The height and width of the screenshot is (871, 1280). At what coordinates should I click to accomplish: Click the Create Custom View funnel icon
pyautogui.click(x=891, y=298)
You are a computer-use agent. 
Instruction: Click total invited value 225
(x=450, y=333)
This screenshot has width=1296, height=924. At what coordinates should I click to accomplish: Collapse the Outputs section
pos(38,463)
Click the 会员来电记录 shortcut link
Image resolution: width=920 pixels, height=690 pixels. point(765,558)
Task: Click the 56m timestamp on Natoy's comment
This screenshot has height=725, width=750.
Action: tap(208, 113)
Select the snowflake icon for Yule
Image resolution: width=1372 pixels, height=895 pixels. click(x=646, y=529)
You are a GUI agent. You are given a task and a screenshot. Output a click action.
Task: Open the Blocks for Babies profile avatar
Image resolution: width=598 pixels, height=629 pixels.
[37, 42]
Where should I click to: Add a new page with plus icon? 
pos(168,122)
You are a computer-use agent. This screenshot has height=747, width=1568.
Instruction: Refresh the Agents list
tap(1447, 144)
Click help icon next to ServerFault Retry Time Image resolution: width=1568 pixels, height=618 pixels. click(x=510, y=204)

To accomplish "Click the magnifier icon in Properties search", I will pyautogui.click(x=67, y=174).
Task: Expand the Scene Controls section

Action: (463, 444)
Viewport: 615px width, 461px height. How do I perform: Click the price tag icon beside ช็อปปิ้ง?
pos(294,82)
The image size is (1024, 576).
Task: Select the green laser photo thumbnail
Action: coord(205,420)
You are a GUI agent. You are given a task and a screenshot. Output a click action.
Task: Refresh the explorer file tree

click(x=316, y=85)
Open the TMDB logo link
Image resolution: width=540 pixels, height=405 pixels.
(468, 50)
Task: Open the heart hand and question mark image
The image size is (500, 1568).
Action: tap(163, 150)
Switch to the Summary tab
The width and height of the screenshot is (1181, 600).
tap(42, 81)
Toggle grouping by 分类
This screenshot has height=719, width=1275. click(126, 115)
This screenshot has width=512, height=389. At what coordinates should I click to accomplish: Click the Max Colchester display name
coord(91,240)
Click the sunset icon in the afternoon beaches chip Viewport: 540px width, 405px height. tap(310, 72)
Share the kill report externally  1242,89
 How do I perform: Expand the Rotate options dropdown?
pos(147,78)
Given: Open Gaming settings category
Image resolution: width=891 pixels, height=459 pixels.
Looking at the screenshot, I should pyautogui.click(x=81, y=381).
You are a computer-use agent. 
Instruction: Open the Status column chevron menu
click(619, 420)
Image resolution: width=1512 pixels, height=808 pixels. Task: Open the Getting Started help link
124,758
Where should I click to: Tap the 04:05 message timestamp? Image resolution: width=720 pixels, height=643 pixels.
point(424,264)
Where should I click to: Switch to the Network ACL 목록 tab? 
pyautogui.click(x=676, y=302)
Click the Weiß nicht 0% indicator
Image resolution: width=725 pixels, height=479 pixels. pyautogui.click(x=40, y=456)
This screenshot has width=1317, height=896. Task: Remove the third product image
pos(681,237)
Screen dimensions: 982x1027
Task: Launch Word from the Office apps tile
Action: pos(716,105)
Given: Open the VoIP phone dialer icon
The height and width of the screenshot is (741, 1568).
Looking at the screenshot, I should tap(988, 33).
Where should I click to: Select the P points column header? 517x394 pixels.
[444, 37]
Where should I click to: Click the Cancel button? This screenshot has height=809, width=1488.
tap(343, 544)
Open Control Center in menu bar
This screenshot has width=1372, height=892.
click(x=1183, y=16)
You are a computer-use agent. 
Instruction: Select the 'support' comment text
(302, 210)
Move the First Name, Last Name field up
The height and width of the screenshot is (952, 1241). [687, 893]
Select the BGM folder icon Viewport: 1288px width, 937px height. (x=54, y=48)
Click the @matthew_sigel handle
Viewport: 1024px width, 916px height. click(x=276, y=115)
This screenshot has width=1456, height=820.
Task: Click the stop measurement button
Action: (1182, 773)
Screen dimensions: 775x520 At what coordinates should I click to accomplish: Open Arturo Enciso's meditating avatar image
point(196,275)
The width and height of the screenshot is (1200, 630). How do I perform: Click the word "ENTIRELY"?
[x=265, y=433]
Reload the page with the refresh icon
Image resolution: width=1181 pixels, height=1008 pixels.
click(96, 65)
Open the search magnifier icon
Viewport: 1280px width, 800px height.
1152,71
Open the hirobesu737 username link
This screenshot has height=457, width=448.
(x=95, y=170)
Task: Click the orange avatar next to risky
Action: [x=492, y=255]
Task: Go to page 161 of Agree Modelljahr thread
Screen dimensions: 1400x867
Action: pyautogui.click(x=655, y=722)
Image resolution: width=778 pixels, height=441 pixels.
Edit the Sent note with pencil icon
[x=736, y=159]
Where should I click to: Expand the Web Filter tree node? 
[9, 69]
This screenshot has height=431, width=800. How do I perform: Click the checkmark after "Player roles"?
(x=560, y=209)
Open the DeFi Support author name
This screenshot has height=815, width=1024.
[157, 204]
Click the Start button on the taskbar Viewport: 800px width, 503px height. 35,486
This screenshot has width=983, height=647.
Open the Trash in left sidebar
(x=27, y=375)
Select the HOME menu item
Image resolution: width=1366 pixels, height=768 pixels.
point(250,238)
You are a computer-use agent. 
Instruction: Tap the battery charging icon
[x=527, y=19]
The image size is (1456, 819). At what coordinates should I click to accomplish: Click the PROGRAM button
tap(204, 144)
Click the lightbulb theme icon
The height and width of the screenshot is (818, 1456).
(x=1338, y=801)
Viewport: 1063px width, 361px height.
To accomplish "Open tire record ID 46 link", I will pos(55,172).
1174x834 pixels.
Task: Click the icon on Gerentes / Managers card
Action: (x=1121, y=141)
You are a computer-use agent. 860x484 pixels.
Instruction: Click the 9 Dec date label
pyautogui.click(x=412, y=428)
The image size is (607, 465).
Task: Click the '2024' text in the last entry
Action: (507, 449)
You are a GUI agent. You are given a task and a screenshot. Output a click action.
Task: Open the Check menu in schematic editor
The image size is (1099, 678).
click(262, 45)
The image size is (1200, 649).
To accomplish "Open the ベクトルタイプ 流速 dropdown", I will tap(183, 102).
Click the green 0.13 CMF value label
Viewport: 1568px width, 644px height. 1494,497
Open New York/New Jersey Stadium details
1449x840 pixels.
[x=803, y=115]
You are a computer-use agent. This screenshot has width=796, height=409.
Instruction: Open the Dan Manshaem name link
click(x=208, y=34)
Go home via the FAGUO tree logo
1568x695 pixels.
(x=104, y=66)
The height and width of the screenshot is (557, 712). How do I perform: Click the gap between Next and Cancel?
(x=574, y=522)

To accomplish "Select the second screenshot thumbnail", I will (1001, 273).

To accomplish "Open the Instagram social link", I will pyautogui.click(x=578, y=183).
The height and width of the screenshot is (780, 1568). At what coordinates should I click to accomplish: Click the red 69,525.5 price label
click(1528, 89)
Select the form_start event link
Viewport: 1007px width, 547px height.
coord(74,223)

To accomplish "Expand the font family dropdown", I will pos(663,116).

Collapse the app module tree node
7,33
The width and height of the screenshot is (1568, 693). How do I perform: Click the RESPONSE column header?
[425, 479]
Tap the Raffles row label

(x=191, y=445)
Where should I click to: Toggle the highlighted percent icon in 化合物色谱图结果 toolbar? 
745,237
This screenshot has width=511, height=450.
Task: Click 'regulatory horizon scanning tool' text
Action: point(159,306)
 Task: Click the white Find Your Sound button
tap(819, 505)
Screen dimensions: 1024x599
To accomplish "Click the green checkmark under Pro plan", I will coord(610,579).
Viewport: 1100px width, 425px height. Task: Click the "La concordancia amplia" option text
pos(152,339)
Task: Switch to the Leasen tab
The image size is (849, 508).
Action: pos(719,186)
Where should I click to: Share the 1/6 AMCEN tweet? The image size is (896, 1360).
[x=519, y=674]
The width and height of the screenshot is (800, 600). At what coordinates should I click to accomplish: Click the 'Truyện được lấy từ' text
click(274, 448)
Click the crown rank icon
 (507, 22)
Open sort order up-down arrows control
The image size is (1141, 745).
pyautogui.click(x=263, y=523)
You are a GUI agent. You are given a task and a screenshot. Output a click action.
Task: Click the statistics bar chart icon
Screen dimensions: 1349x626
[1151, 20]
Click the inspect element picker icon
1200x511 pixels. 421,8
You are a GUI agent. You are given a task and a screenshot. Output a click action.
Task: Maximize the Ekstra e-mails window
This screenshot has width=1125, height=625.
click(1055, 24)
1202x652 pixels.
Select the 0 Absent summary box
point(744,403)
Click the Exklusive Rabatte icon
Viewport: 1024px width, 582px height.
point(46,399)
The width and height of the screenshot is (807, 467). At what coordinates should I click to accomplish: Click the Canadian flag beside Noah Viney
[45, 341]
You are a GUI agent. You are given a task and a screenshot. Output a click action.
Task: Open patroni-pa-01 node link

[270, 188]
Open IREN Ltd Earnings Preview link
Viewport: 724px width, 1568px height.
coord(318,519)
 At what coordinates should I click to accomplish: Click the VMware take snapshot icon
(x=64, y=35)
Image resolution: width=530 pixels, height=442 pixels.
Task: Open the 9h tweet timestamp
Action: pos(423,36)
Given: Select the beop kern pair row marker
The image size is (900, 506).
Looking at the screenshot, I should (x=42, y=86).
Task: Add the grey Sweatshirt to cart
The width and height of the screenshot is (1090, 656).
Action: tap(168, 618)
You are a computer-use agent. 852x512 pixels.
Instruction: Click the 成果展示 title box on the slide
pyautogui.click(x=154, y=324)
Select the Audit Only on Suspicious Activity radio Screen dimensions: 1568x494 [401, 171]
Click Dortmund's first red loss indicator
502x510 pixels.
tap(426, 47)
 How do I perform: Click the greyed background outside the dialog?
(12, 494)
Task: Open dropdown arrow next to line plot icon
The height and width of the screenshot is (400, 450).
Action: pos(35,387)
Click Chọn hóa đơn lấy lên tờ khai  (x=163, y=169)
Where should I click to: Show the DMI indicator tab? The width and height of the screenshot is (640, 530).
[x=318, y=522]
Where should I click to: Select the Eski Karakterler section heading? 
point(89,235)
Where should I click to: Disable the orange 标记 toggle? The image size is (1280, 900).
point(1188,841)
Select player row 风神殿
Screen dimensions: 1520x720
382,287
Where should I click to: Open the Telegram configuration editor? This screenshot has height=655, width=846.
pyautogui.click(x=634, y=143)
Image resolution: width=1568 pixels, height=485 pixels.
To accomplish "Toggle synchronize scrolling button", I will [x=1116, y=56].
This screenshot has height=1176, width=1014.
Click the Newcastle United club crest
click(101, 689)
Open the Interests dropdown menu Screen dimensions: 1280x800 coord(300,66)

========================

Reproduce, character for character, only the lines of the preceding data that start at the line with "Instruction: Tap the battery charging icon" and end at the line with "The image size is (1200, 649).", both included.

Worked solution |
Instruction: Tap the battery charging icon
[x=527, y=19]
The image size is (1456, 819). At what coordinates should I click to accomplish: Click the PROGRAM button
tap(204, 144)
Click the lightbulb theme icon
The height and width of the screenshot is (818, 1456).
(x=1338, y=801)
Viewport: 1063px width, 361px height.
To accomplish "Open tire record ID 46 link", I will pos(55,172).
1174x834 pixels.
Task: Click the icon on Gerentes / Managers card
Action: (x=1121, y=141)
You are a computer-use agent. 860x484 pixels.
Instruction: Click the 9 Dec date label
pyautogui.click(x=412, y=428)
The image size is (607, 465).
Task: Click the '2024' text in the last entry
Action: (507, 449)
You are a GUI agent. You are given a task and a screenshot. Output a click action.
Task: Open the Check menu in schematic editor
The image size is (1099, 678).
click(262, 45)
The image size is (1200, 649).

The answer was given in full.